We also visited the Natural History Museum of Ireland, The National Library of Ireland, The National Gallery of Ireland and the The National Museum of Ireland (Archaeology etc). Phew! What a lot of museums in one day, but totally worth it!
We saw Spotticus the famous Giraffe at the Natural History museum or ‘Dead Zoo’ as it is known to the locals. And the Yeats exhibition at the National Library as well as other exhibitions in the other two museums.
Spotticus the famous Giraffe.
Books on display at the Yeats Exhibition, National Library of Ireland.
Large scale picture of an Edwardian lady outside of the National Library. Pretty creepy!
I had a wonderful time in Dublin’s museums and galleries. But the real reason I was in Dublin was to visit the ‘Living the Lockout’ experience. The ‘experience’ was based on the 1913 lockout when employers locked out employees who joined a union asking for better rights and housing. The result was that people starved and people suffered from disease. Eventually, the men had no choice but to return to work to feed their families.
The workers lived in notorious tenements (formerly beautiful Georgian houses) that were unsanitary and unsafe. Disease and death were rife. In some places, there was a 50% mortality rate for children. The ‘experience’ was a live drama experience by a drama group re-enacting scenes that could have taken place during the lockout.
Irish Women Workers Union, 1913 Lockout, Dublin.

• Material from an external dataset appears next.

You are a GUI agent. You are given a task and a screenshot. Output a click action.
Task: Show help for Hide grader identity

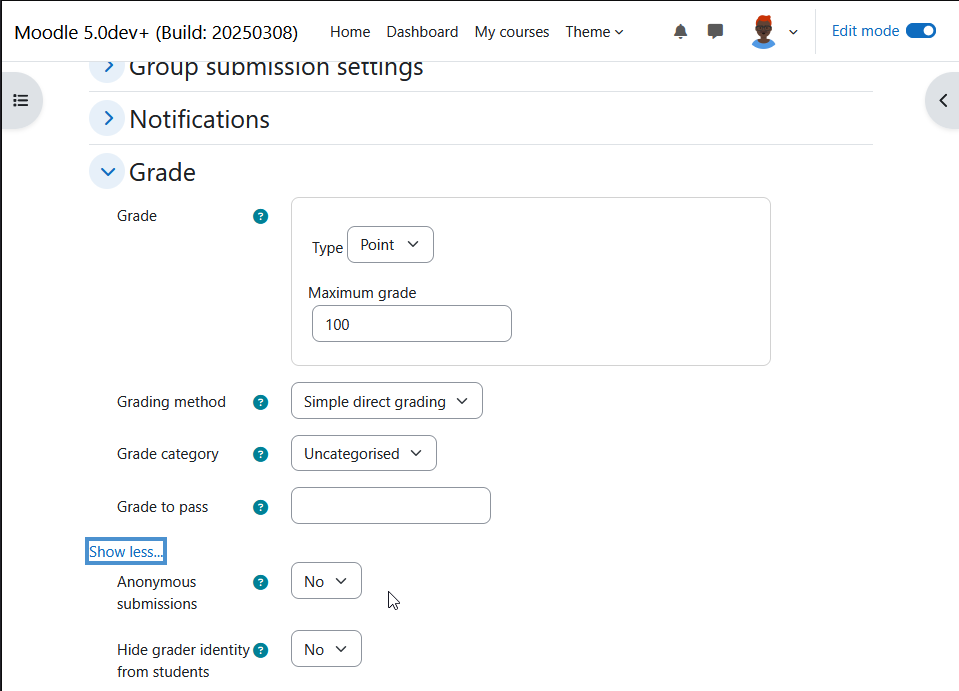(x=261, y=650)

The entire experience was incredibly moving and thought provoking. To think that people lived in those conditions until about forty or thirty years ago (think Glasgow tenements of the 1970’s) is unbelievable. We are very lucky to be a live now! I would recommend the experience to anyone interest in social history, architectural history, Irish history or just history in general! It is a very ‘involved’ piece and I wouldn’t recommend it for anyone who might get upset easily.
Immersive theatre is an excellent way to engage audiences with history. It could be utilized in Northern Ireland for many different eras; especially the ‘Decade of Centenaries’ that is currently happening!